Document passage:
'''

By CHRIS DANIELS
The Commerce Commission has charged Todd Energy subsidiary Bay of Plenty Electricity with using anti-competitive tactics to shut out rivals.
The commission yesterday began court action against the firm, which it says has abused its market dominance.
Its policy of refusing to enter into metering services agreements and grant meter access to other retailers is anti-competitive, the commission says, because it unfairly deters new entrants to the market.
The action has been filed in the High Court at Wellington, and documents have been served on Bay of Plenty Electricity.
Todd Energy managing director Richard Tweedie said Bay of Plenty Electricity, charged "a couple of hundred dollars" for the meter to any rival company wanting to supply power to one of its customers.
This was not anti-competitive, he said, and one competitor, power retailer Genesis Energy, had agreed to pay for meters.
"The customer is not affected at all because the customer is not involved in the process," Mr Tweedie said.

'''

Exercise aim: Please continue the news report on the Commerce Commission's case against Bay of Plenty Electricity, picking up right after its final sentence.

Supplied data:

'''

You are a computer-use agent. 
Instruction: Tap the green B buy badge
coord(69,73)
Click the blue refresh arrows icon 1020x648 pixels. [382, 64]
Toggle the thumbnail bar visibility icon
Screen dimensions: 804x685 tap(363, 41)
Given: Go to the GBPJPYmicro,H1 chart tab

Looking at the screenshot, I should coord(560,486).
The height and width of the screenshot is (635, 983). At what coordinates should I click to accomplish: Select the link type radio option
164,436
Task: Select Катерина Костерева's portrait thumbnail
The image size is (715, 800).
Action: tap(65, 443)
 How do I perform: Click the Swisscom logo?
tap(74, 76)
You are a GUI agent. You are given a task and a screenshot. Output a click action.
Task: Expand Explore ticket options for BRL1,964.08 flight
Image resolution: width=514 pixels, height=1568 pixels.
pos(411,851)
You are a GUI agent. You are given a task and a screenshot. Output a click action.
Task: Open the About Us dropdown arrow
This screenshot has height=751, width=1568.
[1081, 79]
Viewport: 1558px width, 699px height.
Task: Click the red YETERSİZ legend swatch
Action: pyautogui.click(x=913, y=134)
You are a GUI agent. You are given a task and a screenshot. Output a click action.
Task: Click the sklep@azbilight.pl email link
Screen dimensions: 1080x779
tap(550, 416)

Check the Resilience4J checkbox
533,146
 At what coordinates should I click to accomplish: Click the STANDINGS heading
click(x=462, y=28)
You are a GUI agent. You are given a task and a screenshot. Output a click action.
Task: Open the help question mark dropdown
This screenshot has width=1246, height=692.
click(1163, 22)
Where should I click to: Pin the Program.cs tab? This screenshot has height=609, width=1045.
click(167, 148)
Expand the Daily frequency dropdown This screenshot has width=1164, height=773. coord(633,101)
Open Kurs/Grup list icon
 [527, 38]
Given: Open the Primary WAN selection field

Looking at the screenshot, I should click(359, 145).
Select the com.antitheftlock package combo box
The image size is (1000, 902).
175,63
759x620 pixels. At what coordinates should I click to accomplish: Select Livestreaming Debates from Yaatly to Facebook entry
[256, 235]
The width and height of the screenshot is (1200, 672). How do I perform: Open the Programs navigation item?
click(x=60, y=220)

'''

Response box:
"We have not seen that as a barrier to customer switching. All the new retailer has to do is pay an amount of money, which is quite reasonable, for the meter."
He said it was more cost-effective and simple for Bay of Plenty Electricity that the new retailer acquired the meter.
Though many protocols relating to retail competition have been developed over the past few years, the issue of meter ownership and access has never been fully resolved.
In some areas, meters are owned by the local monopoly lines company, such as Vector or UnitedNetworks. In others, they are owned by the retailers, or third parties.
The Government wants the issue sorted out.